What this task involves. The line with "Where should I click to: Open the", the line with "Task: Open the Chatbot sidebar icon", and all lines between them in the material below: return these exactly, and no others.
··········
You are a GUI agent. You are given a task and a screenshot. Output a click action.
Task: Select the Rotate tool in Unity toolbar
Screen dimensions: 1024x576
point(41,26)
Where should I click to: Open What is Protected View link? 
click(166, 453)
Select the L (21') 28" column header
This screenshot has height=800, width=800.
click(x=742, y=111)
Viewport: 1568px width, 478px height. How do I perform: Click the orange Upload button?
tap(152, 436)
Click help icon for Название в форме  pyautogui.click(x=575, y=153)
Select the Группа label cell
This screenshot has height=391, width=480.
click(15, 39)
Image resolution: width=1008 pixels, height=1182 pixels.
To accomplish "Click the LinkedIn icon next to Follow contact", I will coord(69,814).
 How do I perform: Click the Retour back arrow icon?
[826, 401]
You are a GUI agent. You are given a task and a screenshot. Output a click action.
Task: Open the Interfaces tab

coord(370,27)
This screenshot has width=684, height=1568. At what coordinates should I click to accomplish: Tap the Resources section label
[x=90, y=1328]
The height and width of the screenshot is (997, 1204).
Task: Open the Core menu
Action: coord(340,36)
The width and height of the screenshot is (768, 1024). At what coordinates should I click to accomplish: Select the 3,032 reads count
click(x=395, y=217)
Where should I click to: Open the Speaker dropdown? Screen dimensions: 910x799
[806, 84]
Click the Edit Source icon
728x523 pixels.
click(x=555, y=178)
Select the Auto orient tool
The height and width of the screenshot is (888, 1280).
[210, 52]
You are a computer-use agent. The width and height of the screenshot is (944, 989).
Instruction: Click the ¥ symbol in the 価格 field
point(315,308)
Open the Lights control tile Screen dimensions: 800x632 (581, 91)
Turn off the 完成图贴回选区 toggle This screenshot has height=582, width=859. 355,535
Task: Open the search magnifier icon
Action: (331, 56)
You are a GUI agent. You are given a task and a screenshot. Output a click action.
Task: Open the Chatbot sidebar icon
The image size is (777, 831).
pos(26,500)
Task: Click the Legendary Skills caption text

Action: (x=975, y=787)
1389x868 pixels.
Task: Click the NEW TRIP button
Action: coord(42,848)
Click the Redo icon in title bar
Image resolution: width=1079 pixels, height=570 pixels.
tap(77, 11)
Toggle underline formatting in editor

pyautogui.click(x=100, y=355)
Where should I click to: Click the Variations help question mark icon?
··········
Result.
Where should I click to: Open the Speaker dropdown? Screen dimensions: 910x799
[806, 84]
Click the Edit Source icon
728x523 pixels.
click(x=555, y=178)
Select the Auto orient tool
The height and width of the screenshot is (888, 1280).
[210, 52]
You are a computer-use agent. The width and height of the screenshot is (944, 989).
Instruction: Click the ¥ symbol in the 価格 field
point(315,308)
Open the Lights control tile Screen dimensions: 800x632 (581, 91)
Turn off the 完成图贴回选区 toggle This screenshot has height=582, width=859. 355,535
Task: Open the search magnifier icon
Action: (331, 56)
You are a GUI agent. You are given a task and a screenshot. Output a click action.
Task: Open the Chatbot sidebar icon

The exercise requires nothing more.